Мы переглянулись с Филимоновым, и я пошёл за гитарой. У меня на гитаре вместо шестой струны стояла пятая. Наши советские шестые струны были такие толстые, что о них стирались любые пальцы. Особенно мои, только-только осваивающие гитару. Это Серёжка Громов посоветовал мне поставить две первых струны и далее по номерам. Так натяжение струн было меньше и усилие для прижима их к ладам, соответствующее.

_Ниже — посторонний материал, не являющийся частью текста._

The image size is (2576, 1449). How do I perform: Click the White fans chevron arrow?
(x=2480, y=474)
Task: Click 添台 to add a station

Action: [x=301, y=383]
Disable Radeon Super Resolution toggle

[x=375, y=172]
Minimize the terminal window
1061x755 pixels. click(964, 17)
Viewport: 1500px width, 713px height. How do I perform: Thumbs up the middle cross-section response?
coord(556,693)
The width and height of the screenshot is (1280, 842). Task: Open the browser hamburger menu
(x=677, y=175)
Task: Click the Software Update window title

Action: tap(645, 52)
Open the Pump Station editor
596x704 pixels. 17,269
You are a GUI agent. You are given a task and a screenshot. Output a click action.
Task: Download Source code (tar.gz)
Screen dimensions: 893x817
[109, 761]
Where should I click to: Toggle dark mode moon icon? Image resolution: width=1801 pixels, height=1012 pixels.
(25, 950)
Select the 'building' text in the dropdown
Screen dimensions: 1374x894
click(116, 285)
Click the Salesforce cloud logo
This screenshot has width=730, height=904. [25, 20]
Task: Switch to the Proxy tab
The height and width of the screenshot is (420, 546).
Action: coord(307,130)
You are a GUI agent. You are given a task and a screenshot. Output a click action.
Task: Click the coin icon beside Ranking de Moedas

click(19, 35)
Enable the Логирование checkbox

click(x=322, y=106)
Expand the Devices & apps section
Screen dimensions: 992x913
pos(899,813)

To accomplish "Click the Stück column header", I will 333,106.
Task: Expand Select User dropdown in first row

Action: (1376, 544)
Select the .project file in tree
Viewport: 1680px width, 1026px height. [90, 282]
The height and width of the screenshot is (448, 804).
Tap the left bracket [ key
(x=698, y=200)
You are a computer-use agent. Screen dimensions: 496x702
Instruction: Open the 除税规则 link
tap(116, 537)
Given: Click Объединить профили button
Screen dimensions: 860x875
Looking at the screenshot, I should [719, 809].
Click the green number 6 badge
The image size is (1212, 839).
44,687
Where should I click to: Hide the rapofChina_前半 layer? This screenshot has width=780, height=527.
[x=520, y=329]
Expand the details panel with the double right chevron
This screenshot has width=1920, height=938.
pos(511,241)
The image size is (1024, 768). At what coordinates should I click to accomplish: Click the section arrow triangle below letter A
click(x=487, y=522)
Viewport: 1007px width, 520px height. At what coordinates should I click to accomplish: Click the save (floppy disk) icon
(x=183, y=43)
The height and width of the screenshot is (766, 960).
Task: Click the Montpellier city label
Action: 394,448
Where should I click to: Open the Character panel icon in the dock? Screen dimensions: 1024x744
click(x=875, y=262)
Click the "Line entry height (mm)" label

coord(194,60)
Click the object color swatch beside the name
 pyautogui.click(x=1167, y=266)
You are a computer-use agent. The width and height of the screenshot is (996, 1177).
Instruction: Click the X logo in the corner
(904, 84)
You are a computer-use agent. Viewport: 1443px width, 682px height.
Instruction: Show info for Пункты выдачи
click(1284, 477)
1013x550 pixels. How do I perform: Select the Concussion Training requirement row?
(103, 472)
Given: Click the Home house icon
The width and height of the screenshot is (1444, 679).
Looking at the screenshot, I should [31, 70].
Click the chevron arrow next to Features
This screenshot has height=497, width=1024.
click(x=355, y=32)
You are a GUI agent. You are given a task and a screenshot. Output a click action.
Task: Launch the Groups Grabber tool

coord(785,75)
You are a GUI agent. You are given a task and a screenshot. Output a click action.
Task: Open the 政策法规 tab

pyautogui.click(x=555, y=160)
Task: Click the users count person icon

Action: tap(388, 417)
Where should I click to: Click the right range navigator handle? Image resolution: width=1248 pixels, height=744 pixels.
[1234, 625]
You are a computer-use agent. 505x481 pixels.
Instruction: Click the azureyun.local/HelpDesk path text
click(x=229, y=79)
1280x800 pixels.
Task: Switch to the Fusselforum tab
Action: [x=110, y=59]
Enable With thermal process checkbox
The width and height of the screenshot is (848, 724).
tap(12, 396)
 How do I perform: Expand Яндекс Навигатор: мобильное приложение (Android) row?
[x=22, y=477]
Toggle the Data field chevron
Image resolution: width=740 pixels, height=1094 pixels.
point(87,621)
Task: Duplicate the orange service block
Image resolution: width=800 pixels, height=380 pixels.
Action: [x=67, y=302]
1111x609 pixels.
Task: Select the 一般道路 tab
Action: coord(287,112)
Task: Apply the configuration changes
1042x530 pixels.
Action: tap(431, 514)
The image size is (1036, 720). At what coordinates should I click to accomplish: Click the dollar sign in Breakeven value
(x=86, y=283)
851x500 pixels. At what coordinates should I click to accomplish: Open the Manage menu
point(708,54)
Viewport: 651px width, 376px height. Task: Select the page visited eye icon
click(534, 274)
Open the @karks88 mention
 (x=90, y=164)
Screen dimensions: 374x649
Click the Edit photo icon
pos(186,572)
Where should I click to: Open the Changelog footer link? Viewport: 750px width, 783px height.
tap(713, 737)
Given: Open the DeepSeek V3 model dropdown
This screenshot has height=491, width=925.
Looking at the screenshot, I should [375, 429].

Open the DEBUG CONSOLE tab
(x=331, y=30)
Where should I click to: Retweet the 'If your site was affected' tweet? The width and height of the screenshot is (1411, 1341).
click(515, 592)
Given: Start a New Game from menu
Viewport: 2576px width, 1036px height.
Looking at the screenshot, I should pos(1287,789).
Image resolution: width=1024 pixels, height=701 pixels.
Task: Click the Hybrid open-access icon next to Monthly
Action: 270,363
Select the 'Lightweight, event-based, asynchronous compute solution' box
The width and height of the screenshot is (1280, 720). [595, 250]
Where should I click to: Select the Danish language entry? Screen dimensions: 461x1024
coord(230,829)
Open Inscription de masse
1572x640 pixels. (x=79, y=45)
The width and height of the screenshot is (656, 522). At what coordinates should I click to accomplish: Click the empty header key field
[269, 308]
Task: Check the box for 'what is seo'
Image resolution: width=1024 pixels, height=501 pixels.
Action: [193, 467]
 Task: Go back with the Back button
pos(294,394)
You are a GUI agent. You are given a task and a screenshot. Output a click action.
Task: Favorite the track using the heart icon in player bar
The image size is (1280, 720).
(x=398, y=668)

Так, вообще-то, поступали наши «профессиональные» музыканты на электрогитарах. Потому, что на электрогитарах советские струны были ещё «дубовее». Мягкие струны моей гитары Тосико понравились и пока мы испрашивали разрешение коменданта наших корпусов на эксплуатацию кинозала и его звукового оборудования, Тосико с гитарой освоилась, и когда мы вернулись в наш корпус, пела жизнерадостную песенку[1] с каким-то революционным смыслом. Потом она спела ещё одну[2], и третью[3]. После этого она передала гитару мне.

Пока мы ходили, я быстро-быстро прикинул, что буду исполнять. Тем более, что «Чебурашку» и «Крокодила Гену» японские дети видели и мультфильмы им очень понравились, а слова я запомнил. Начал я играть «Пусть бегут неуклюже»[4], которую не успел начать, как её тут же подхватила Тосико и дети. Я удивился и сразу следом перешёл к «Голубому вагону»[5], который тоже спели совместно. Тогда я перешёл к домашним заготовкам, подобранным с помощью Станислава Куприяновича и выученным мной за месяц.

Услышав первые аккорды, на сцену выскочили две девчонки и, подхватив мелодию, запели свой вариант «У моря, у синего моря»[6]. И текст в ней был, на сколько я понял, покруче нашего[7].

— Две русалки, — млять, подумал я, слегка нахмурясь, ибо не ожидал такого от японских «скромняжек».

Потом мы спели известные всем песни «Ландыши»[8], «А я иду, шагаю по Москве»[9], «Наш сосед»[10]. На японском языке, естественно. Для меня стало откровением, что в Японии поют русские песни. Не совсем с тем же переводом, но поют. Смысл русских песен с сохранением ритма передать другим языком очень сложно. И наоборот. Я сам попробовал переложить английские песни на русский язык и не получилось. Другая ритмика речи. Слишком уж русские слова растянуты.